When one is young it seems like a very strange and safe place,
But now that I have changed it feels merely odd, cold
And full of interest.
          --John Ashbery, "A Wave"

Sometimes I sense that to put real confidence in my memory I have to get to the end of all rememberings. That seems to say that I forego remembering. And now that strikes me as an accurate description of what it is to have confidence in one's memory.
          --Stanley Cavell, The Claim of Reason


Tuesday, September 29, 2009
I remember later on being shocked when a bulb I was trying to change broke. I tried to unscrew the base from the inside and of course shocked myself when I did that. I think this was the second time I was shocked.
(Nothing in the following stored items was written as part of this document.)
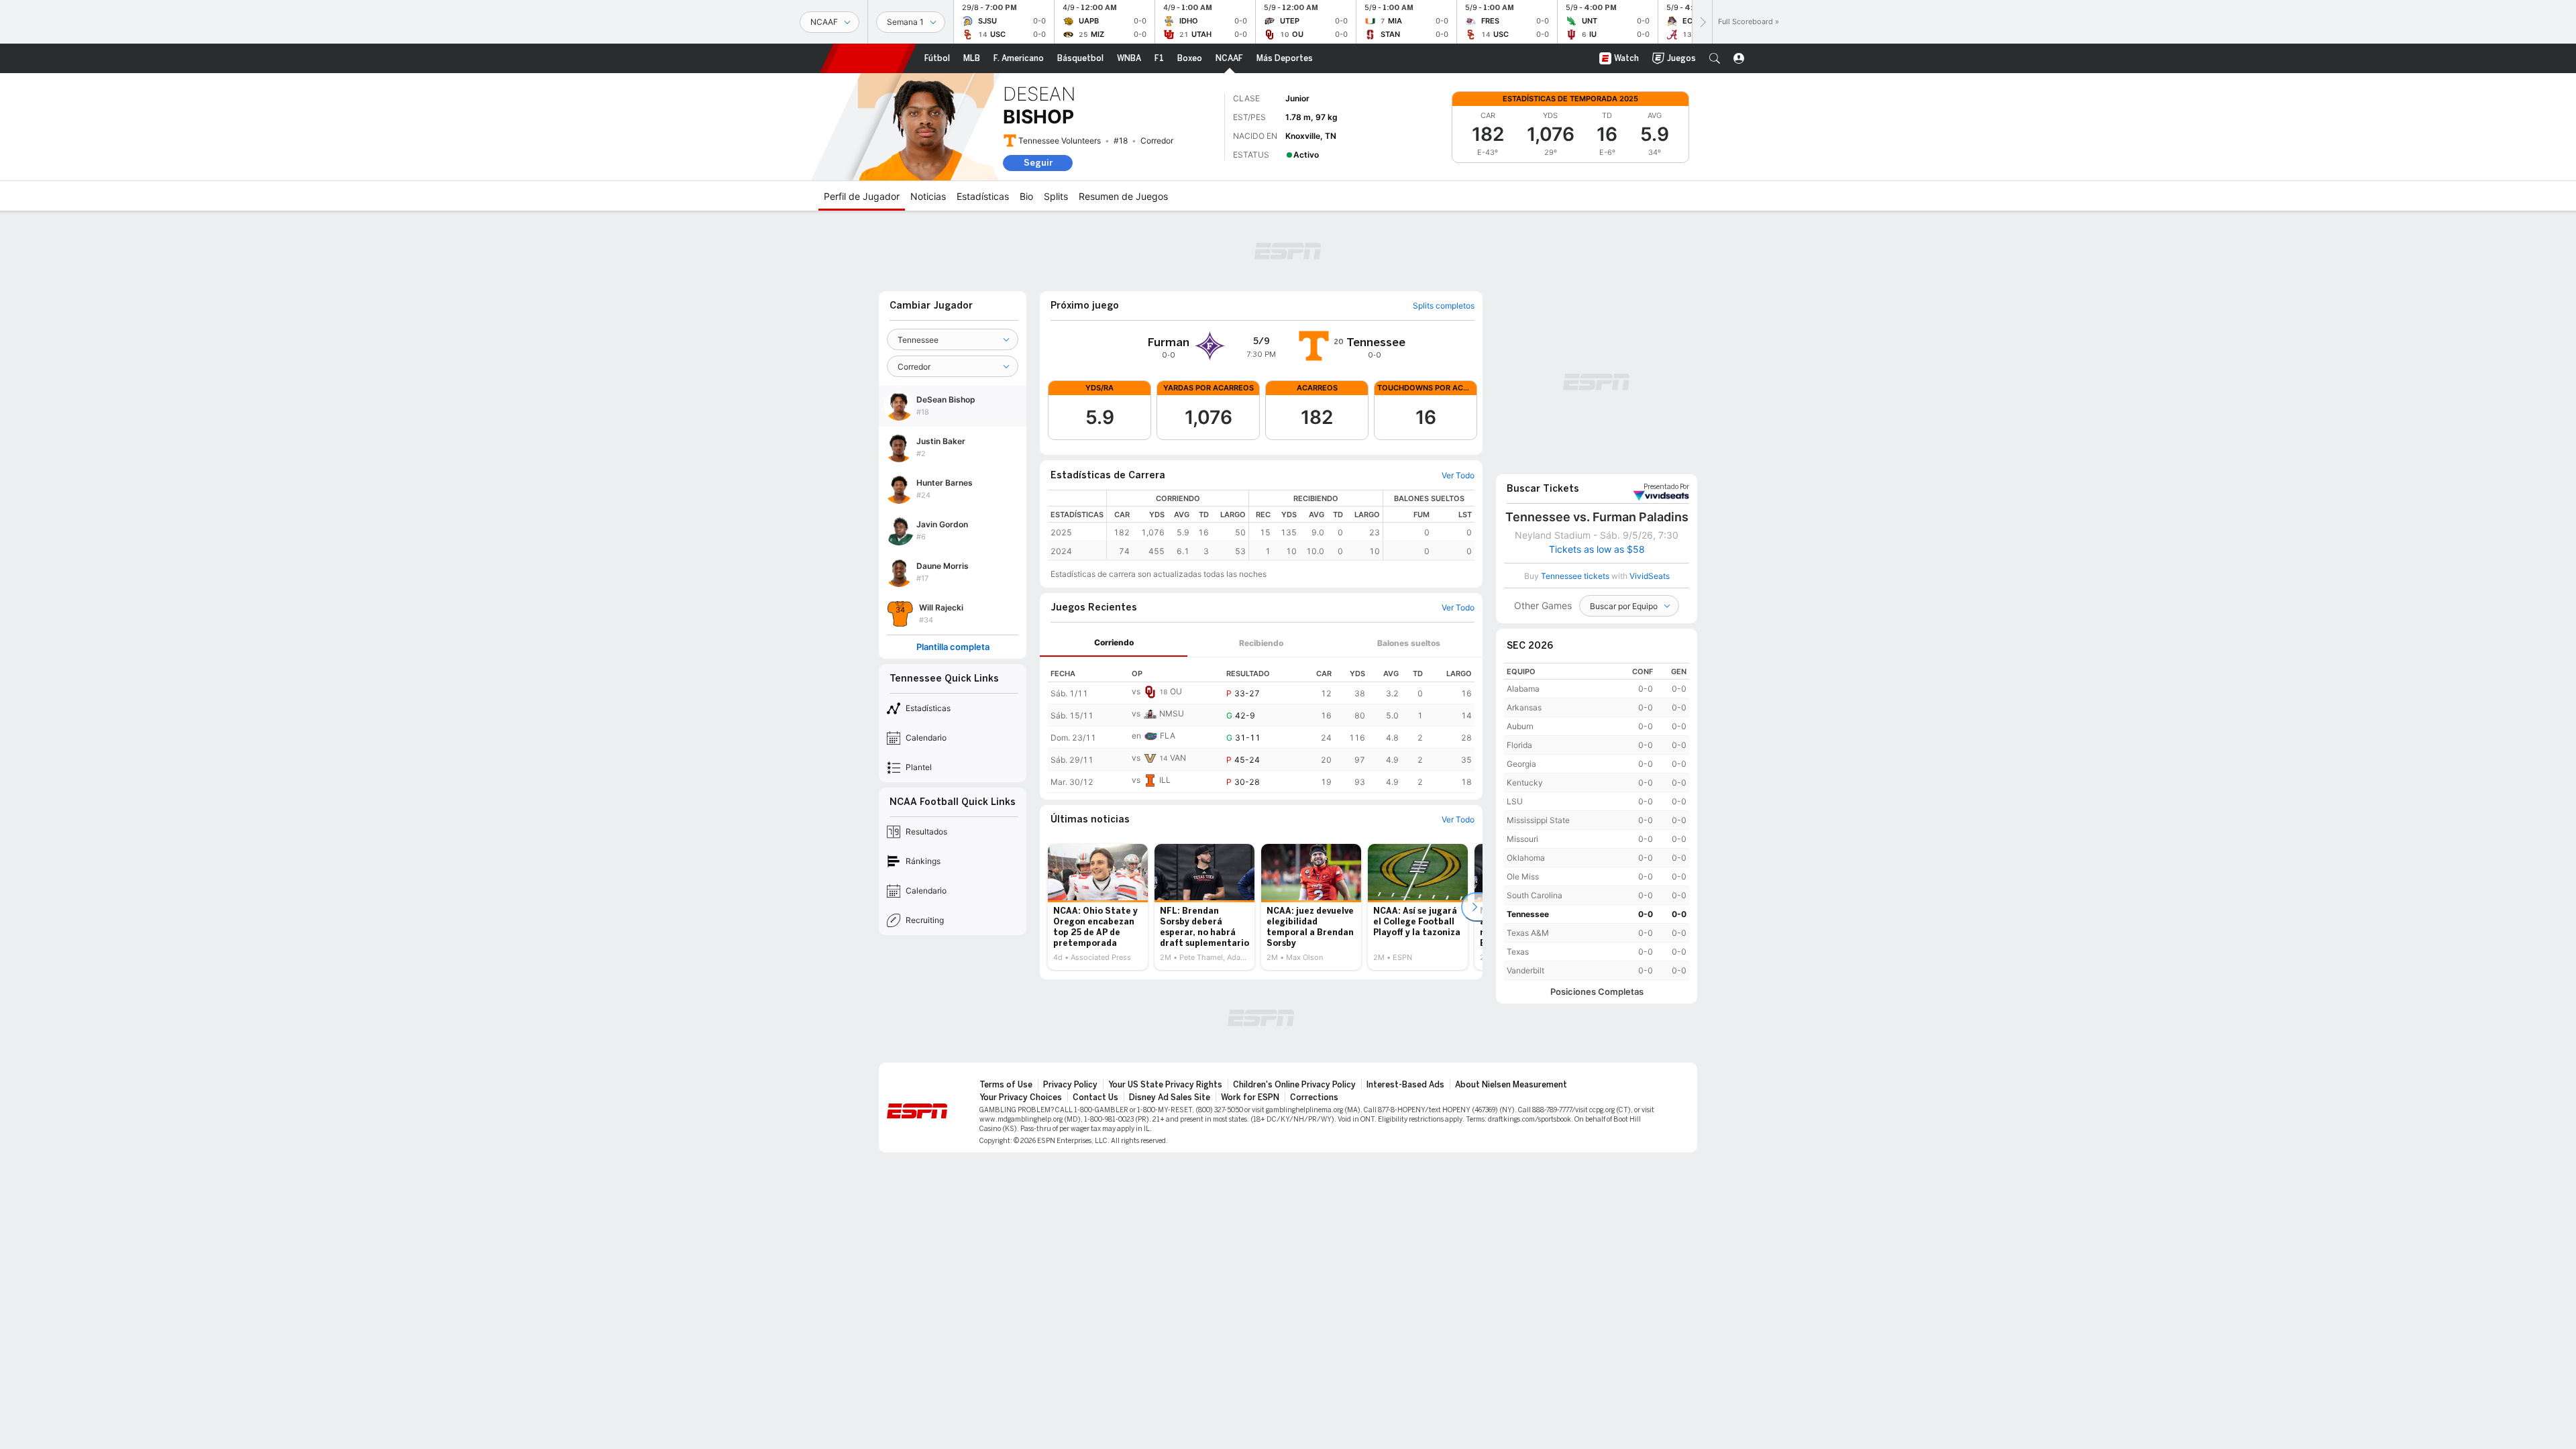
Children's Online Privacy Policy (1294, 1084)
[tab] (1113, 643)
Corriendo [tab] (1114, 642)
Ken H used to like to stick screw drivers into electric outlets, just for the brief thrill. Did the current go through because we were grounded? Anyhow, I did that once by accident, when I was following Hugh's example and unscrewing the plate so I could attach a grounding wire to the screw that held it in. The bulb was worse, but they were both so weird. I suddenly knew what a live current meant (on dry cells the picture wire we improvised with just got very hot), but it wasn't what I would want to think of as life. The electric chair seemed very strange after that: the living perception of a live current meaning death.